Editorial: Reflections on Costs Management - Aidan Ellis, Temple Garden Chambers

25/11/15. Now that costs budgeting has been a feature of civil litigation, at least on the multi-track, for some time, it ought to be possible to offer some considered assessment on the merits of the budgeting process. That it remains difficult to offer such an assessment is largely because the approach to budgeting remains inconsistent. It begins before the hearing. Some Courts list costs management hearings by telephone, others specifically direct that they are unsuitable for telephone hearings. Some Courts require the parties to file a consolidated table allowing the rival budgets to be compared, others require a written summary of the points of dispute and still others require nothing in writing beyond the budgets themselves. The hearing time allowed varies considerably. These issues could, of course, be easily resolved by some centralised guidance or standard order. In the hearing itself, the approach taken by individual judges to the level of scrutiny applied to the budgets remains inconsistent – though anecdotally there are some signs that further training / guidance is leading to a more unified approach. Less Judges, for instance, are fixated on the hourly rates claimed, with more simply factoring the rates in to an overall assessment of costs of each phase.
Another teething problem is that it can be difficult to time the costs budgeting hearing. It can be impossible in a personal injury claim to try to budget at an early stage, particularly when it is unclear whether further medical evidence is required by either party. Alternatively, delaying the budgeting hearing can frustrate the process, because more costs slip into incurred costs – although the Court can comment on incurred costs, in my experience many Judges are reluctant to do so. Perhaps early budgeting needs to be combined with a greater willingness to allow amendments to budgets as litigation progresses.
It is difficult to tell what effect budgeting is having on the conduct of litigation. It may still be too early to tell whether greater transparency about costs encourages the parties to settle claims (conceivably knowing the likely limit of their exposure to costs might actually encourage parties to fight cases). Further research is probably required.
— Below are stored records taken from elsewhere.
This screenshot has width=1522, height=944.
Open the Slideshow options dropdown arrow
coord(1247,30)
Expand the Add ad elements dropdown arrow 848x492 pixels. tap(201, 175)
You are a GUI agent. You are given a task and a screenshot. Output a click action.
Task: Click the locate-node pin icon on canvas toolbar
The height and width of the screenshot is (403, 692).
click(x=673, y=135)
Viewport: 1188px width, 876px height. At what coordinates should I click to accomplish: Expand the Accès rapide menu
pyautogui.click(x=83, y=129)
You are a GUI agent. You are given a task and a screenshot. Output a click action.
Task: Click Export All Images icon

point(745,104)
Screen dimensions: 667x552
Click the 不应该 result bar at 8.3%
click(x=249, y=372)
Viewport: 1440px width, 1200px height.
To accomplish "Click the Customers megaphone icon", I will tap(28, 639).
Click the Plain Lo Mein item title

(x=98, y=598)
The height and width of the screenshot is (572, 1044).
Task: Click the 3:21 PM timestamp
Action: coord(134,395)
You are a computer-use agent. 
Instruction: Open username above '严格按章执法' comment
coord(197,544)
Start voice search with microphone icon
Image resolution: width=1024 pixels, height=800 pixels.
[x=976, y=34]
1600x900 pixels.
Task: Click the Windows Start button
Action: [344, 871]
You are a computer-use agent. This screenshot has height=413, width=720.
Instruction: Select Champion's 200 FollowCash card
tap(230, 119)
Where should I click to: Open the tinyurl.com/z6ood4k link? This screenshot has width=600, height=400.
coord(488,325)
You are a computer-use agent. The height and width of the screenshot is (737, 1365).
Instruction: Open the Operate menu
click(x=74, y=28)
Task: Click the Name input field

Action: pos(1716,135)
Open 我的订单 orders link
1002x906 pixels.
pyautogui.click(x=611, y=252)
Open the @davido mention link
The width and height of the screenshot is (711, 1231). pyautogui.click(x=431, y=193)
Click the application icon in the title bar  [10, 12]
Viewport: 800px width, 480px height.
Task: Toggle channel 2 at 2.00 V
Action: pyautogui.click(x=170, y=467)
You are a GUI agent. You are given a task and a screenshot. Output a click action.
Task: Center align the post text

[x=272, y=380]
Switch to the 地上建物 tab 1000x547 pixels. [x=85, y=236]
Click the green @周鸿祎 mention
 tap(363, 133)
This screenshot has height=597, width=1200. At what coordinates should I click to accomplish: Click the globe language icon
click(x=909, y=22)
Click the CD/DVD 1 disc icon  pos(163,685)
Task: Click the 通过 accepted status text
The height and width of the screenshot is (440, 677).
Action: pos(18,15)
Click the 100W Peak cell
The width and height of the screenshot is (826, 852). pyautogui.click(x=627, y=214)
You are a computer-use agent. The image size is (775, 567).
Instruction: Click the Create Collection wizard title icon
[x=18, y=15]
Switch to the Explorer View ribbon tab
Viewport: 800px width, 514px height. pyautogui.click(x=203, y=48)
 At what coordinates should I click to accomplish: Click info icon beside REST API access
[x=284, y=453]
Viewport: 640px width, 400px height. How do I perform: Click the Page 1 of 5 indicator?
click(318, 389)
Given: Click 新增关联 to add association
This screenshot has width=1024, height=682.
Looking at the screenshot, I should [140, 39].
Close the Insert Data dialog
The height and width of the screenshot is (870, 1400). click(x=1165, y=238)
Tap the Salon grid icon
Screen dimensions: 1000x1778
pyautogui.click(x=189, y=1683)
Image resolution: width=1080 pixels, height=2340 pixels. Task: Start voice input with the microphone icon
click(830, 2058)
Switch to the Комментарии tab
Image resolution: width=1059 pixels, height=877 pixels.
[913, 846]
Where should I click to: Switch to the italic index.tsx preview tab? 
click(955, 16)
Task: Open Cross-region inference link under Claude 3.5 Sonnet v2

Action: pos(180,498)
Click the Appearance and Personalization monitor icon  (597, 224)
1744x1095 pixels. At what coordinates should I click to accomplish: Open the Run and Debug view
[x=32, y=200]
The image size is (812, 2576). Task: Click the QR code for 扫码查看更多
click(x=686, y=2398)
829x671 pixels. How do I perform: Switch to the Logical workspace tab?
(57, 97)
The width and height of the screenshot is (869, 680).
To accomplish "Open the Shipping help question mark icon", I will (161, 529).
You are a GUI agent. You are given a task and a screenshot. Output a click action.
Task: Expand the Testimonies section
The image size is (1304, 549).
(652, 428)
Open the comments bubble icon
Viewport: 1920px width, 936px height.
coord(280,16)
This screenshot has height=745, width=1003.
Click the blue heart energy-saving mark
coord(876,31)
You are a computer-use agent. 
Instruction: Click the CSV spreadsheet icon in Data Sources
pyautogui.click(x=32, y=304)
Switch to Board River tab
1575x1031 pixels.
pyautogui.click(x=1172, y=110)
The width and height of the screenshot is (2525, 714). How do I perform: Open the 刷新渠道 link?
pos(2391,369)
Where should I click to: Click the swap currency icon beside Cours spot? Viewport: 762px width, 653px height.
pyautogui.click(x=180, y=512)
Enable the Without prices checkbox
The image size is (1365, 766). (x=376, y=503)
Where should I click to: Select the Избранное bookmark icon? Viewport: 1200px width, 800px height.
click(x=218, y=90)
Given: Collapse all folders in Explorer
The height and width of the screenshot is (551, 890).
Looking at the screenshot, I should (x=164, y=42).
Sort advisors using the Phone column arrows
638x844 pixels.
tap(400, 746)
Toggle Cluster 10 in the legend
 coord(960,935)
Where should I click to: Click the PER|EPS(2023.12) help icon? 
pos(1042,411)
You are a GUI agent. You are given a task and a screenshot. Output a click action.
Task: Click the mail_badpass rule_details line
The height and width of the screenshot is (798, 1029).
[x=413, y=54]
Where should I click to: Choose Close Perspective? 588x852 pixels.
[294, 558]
The cost of the budgeting process is high (it encompasses not only the cost of preparing the budget, but also the costs of negotiating (including preparing such points of dispute as the Court requires) and attending the cost management hearing). The demand placed on Court time is also considerable; absent agreement, costs management hearings cannot be done quickly. As a result, as the third anniversary of the Jackson reforms approaches, a rigorous assessment is perhaps required of whether costs budgeting has achieved it goals.